**What this task involves**.
Below are records; work out how many of their lines contain the word "agent" and reply with the number only.

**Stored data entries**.
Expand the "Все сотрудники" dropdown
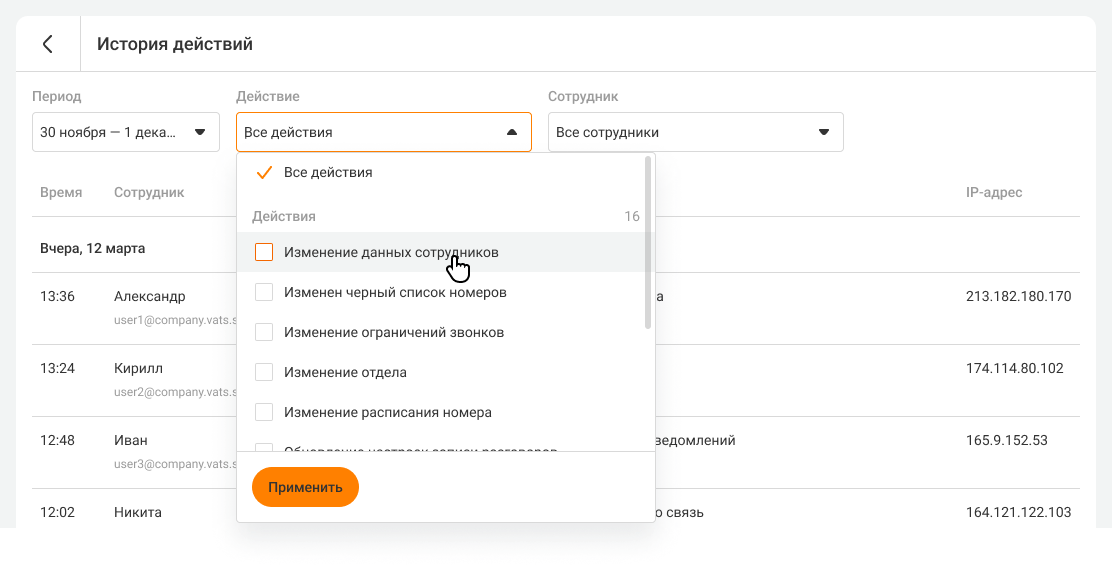coord(695,132)
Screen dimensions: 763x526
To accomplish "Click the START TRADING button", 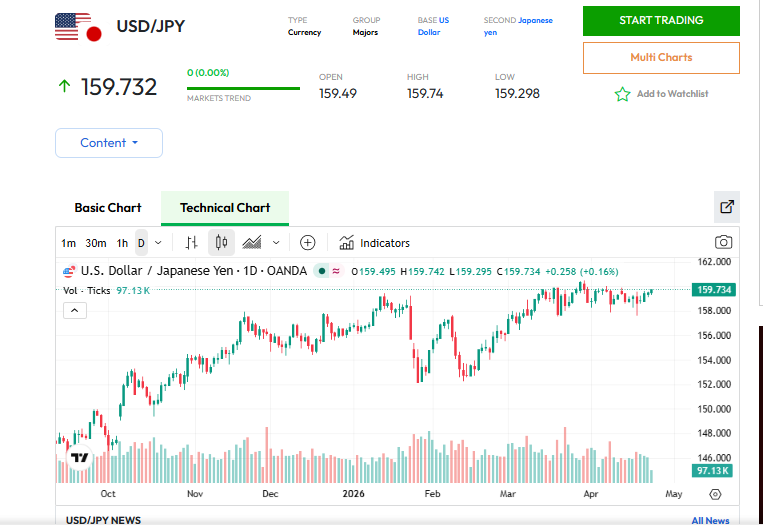I will pos(661,21).
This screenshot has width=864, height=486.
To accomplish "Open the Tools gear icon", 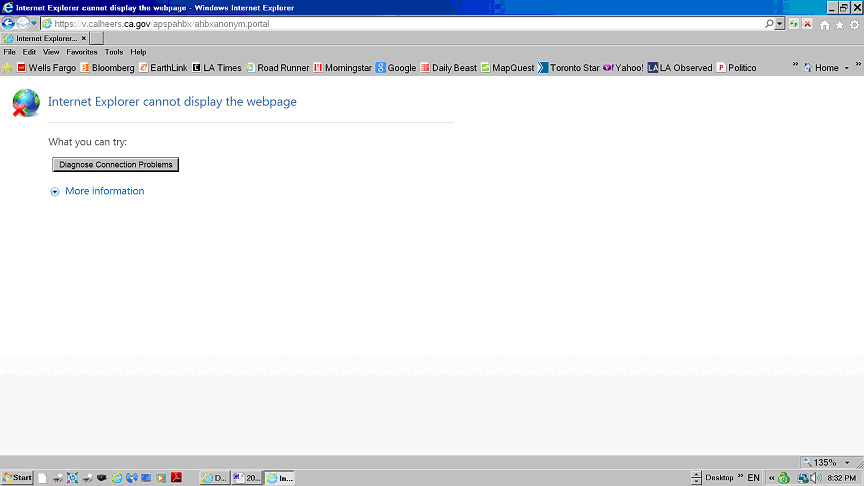I will click(x=853, y=24).
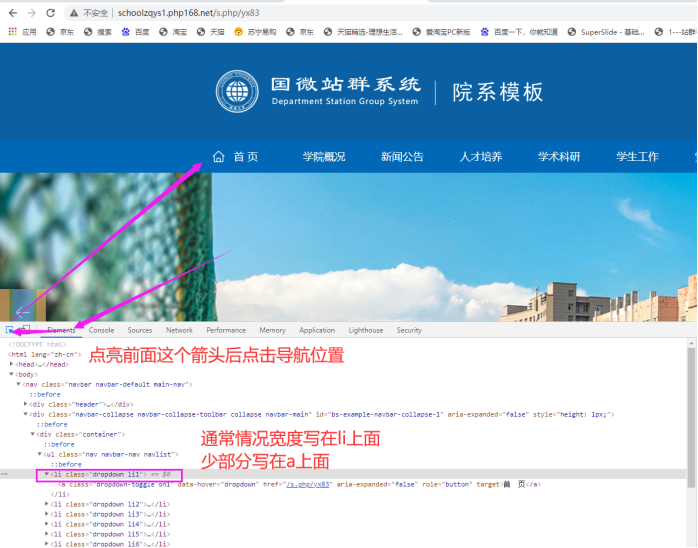Open the 学院概况 navigation link
This screenshot has width=698, height=548.
pos(324,157)
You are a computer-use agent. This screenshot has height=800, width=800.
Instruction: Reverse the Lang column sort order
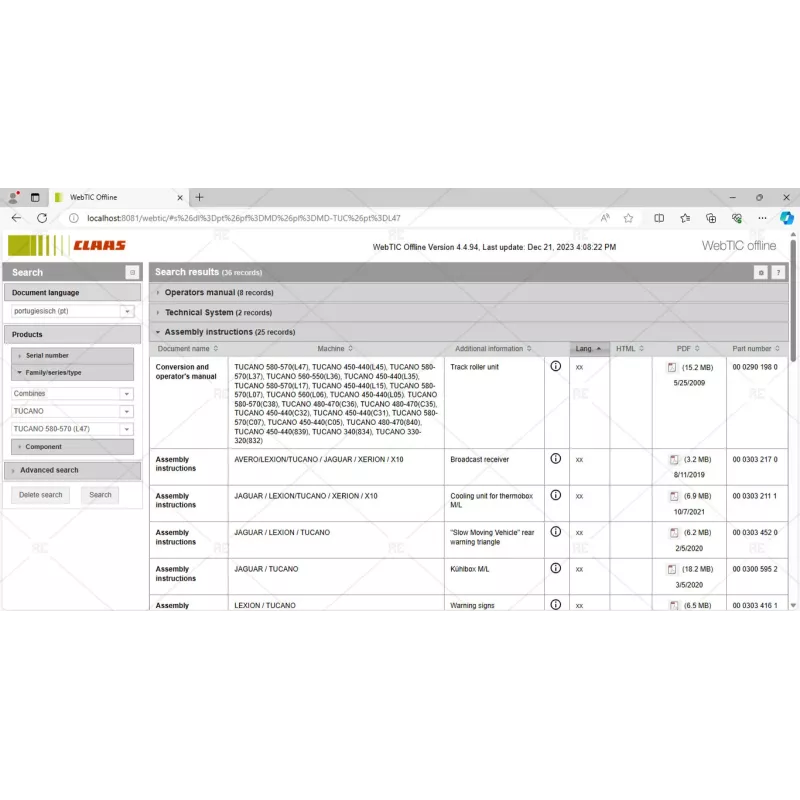pos(587,349)
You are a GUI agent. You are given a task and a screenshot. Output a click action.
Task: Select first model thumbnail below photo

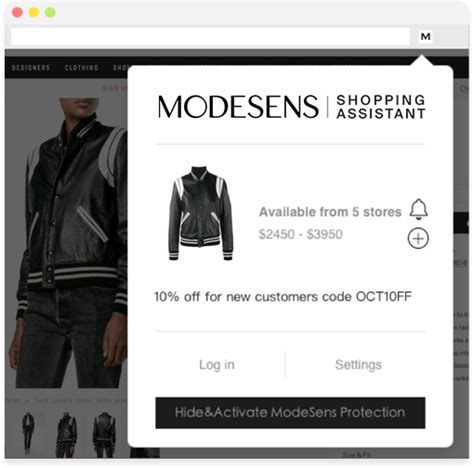(28, 433)
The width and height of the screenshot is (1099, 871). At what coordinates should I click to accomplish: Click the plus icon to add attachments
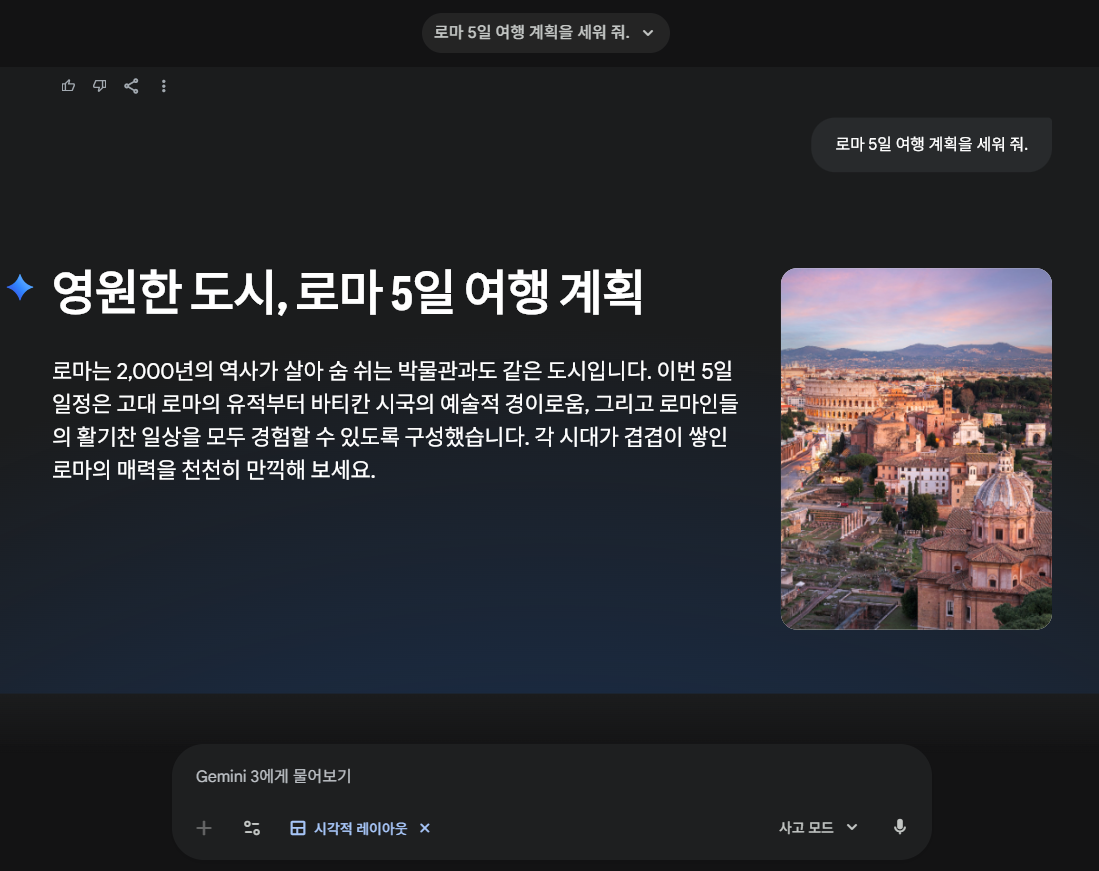point(203,828)
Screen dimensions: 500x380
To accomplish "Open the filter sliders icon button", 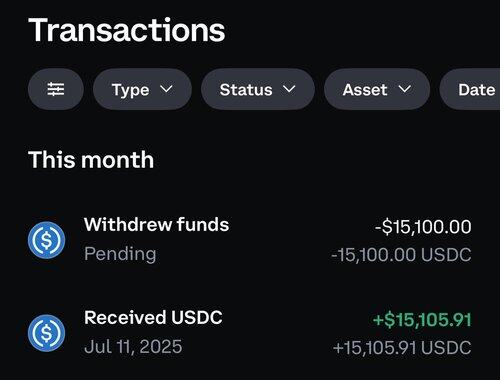I will (x=56, y=89).
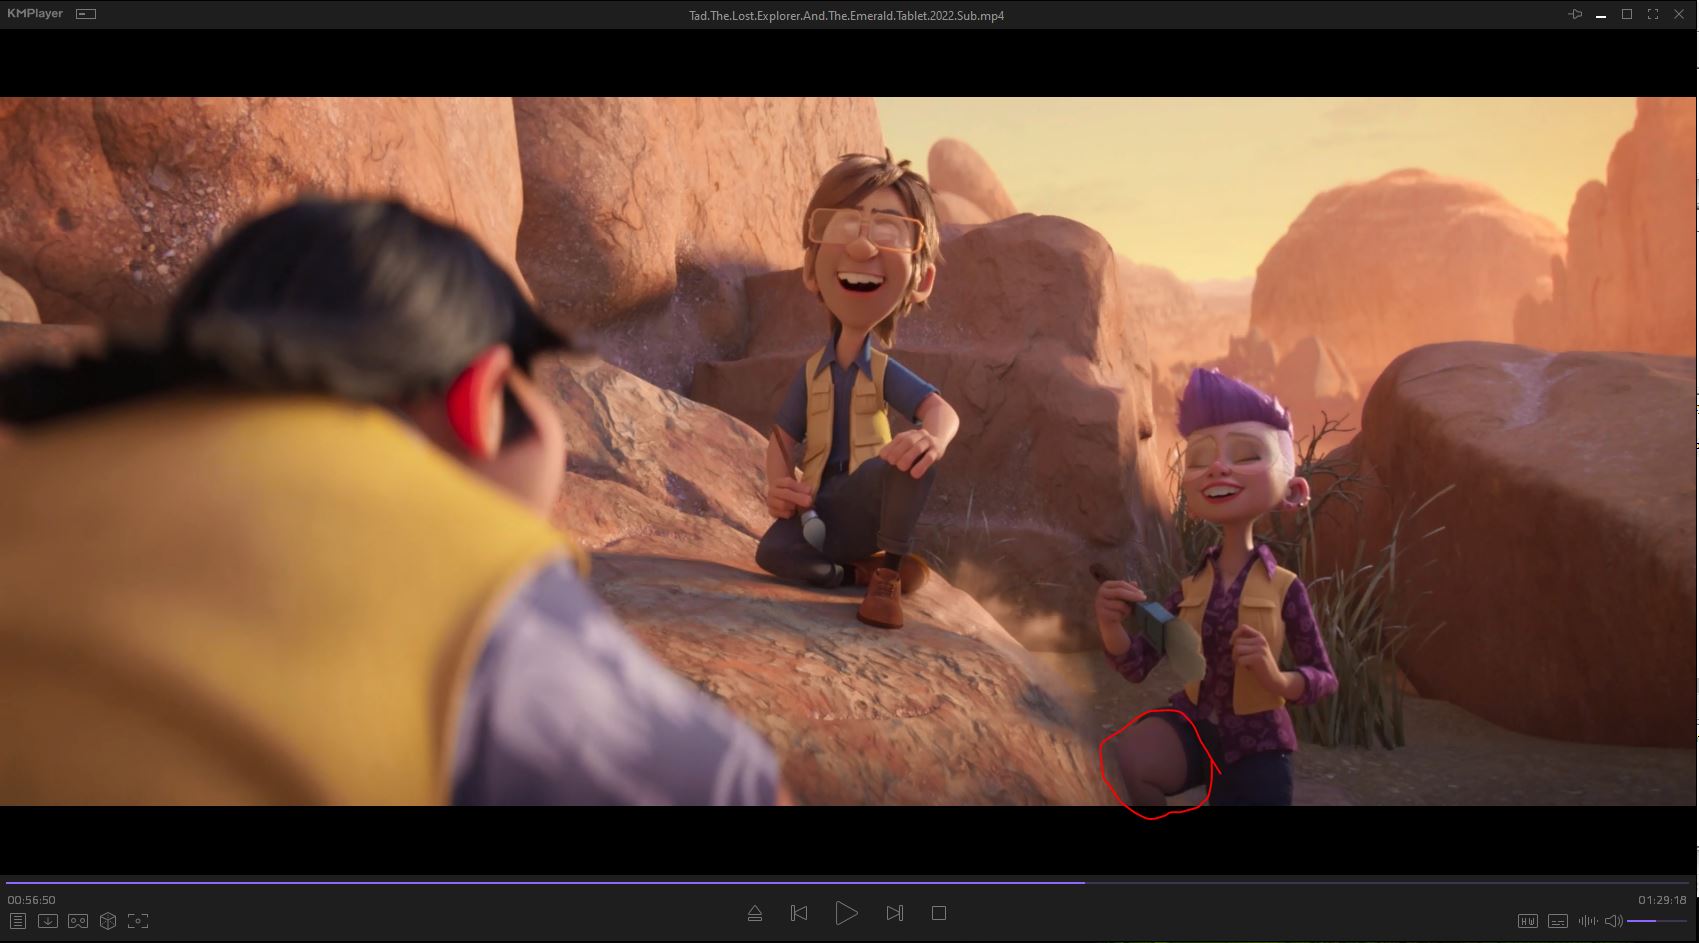Skip to the next track
Viewport: 1699px width, 943px height.
click(x=894, y=913)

**Result below**.
2